Tormentas Paradigmáticas

Aquellas perturbaciones que se ajustan a mi propia idea mental del concepto tormenta...

lunes, octubre 10, 2005

Everyday I love you less and less...


Desde que suena el despertador amarillo limón y me saca de una gran bañera llena de espuma rosa fúcsia en la que me estaba oníricamente bañando con unos amigos (todos vestidos con traje y corbata de rayas de colores, según los tonos del arco iris) y unos cuantos patos de goma, esta es la banda sonora de mi día. Mientras me ducho, todavía con los ojos pegados por el sueño, resuena en mi mente la voz de Ricky Wilson, el cantante de Kaiser Chiefs, y su ritmo acelerado imprime una cadencia punk a mis acciones matutinas. Me visto (camisa estampada, jeans grises, bailarinas, medias de rejilla, pendientes enormes), desayuno, me lavo los dientes y me maquillo en un tiempo récord, oyendo de fondo las malas noticias con las que se inaugura un lunes. Nada bueno parece pasar en el mundo, y, por poco importante que sea, está nublado en Barcelona, con ese tono gris perla opaco y nada perlado que tiene el cielo cuando se tapa con capas espesas de nubes. Mientras me pinto las pestañas, un señor de aspecto serio dice en la tele que los tornados, terremotos y demás catástrofes que se suceden en las últimas semanas sólo indican que nos encontramos ante el inicio del fin del mundo. Qué triste si fuera cierto, querido. El fin del mundo nos debiera encontrar a todos vestidos de fiesta, borrachos, despeinados y con los zapatos de tacón en la mano. El fin del mundo debería venir de súbito, sin darnos tiempo a tomar conciencia de que la gente muere a puñados, de que las ciudades se hunden o inundan, que llueve azufre o que llegan esos jinetes tan típicos de los fines del mundo. No molan los finales en ese tipo de anticrescendo: everyday I love you less and less, cada día te quiero un poco menos, te estoy dejando de querer, tan diferente al ya no te quiero. Esa disminución de las constantes, ese progresivo abandono, tan opuesto a un estallido de lo que sea.

Ya no te quiero. Es una frase que me suena contundentemente hermosa, sin réplica posible, determinante y definitiva, pero que debe incrustarse adentro como un trozo de vidrio. Me emocionaría poder usarla alguna vez en mi vida, porque implicaría una determinación que no tengo, un poder de decisión ajeno a mí, una seguridad en mis afectos de la que carezco.
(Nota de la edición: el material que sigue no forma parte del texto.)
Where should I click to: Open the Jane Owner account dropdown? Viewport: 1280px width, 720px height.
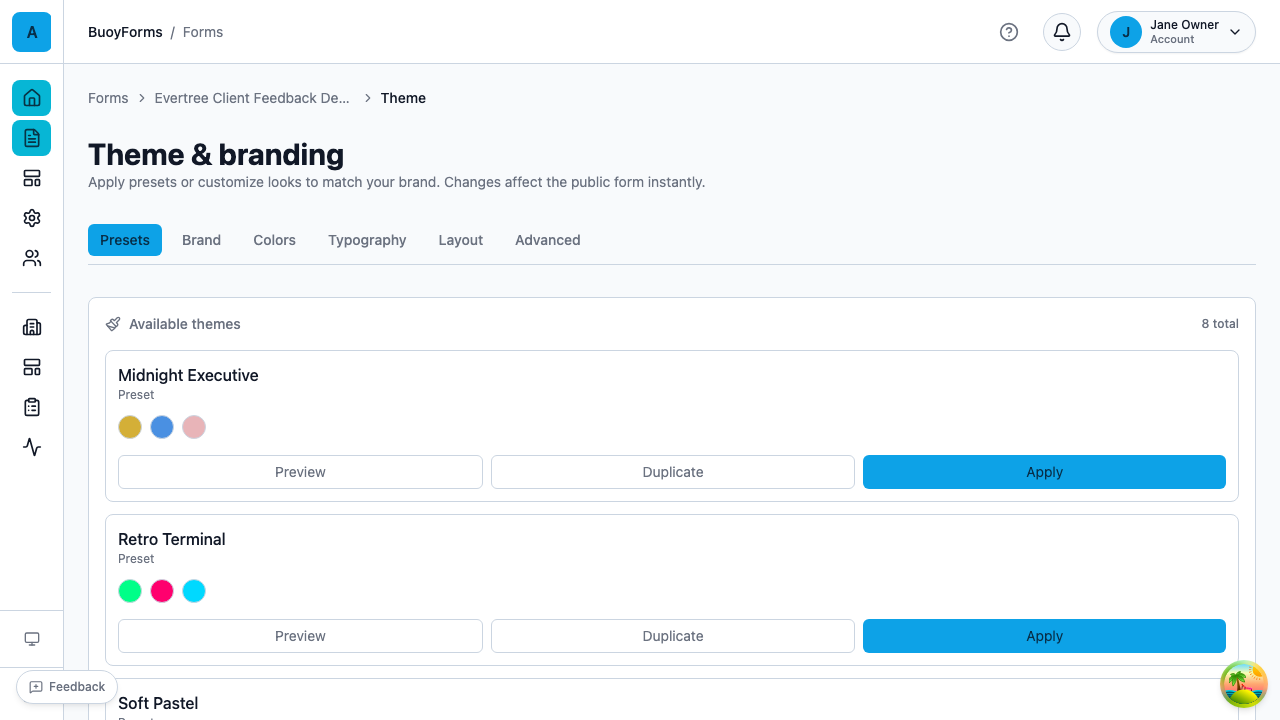tap(1176, 32)
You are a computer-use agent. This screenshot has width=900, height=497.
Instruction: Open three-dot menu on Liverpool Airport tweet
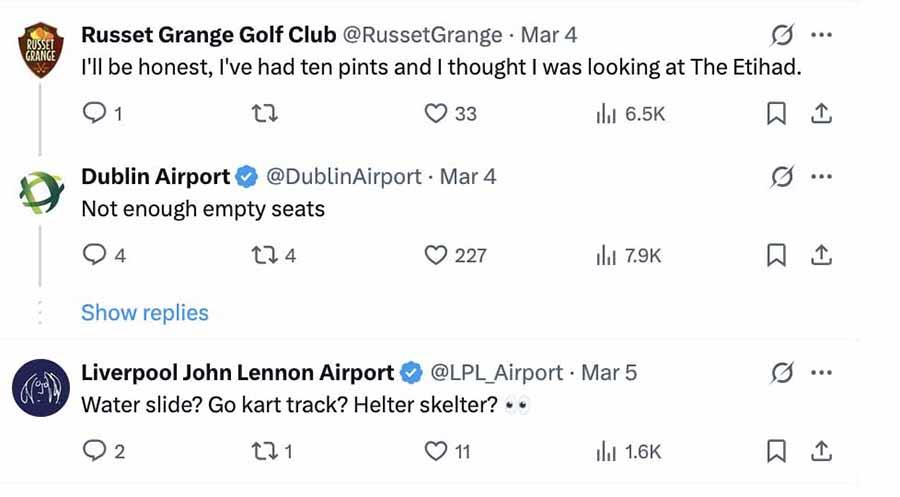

Al contrario, en la práctica siempre cohabito con la confusión y la duda, con los remordimientos y otros restos de afectos que no me permiten elegir blanco o negro, sino quedarme en un amplio abanico de tonos de gris: aburridos y cobardes. Y además, no me gusta quedar mal, no me gusta ser odiada y no me gusta doler, ser el origen de una herida para nadie, cosa que me hunde en la terrible normalidad de la especie humana. Decir "ya no te quiero" es, además, frío y ligeramente cínico: "me da igual como te sientas, ya no te quiero". Todos los que no somos buenos del todo, quisiéramos ser malos algunas veces. Pero ser malo cuando se es un poco bueno cuesta mucho, y nos acabamos quedando en una media tinta, un tanto por ciento, que seguramente nos dejaría en el purgatorio ad infinitum, suponiendo que hubiera una clasificación en el depósito espiritual post-mortem. Me quedo en un reducto semibueno, con pequeñas malas obras, diminutos actos de crueldad, malos sentimientos chiquititos y un trasfondo de sentimiento de culpa, de ganas de hacer las cosas según lo universalmente entendido como bien. La maldad es complicada, multimatices y policromada, y pasarse al lado oscuro cuesta un poco más que lo que pintan las películas.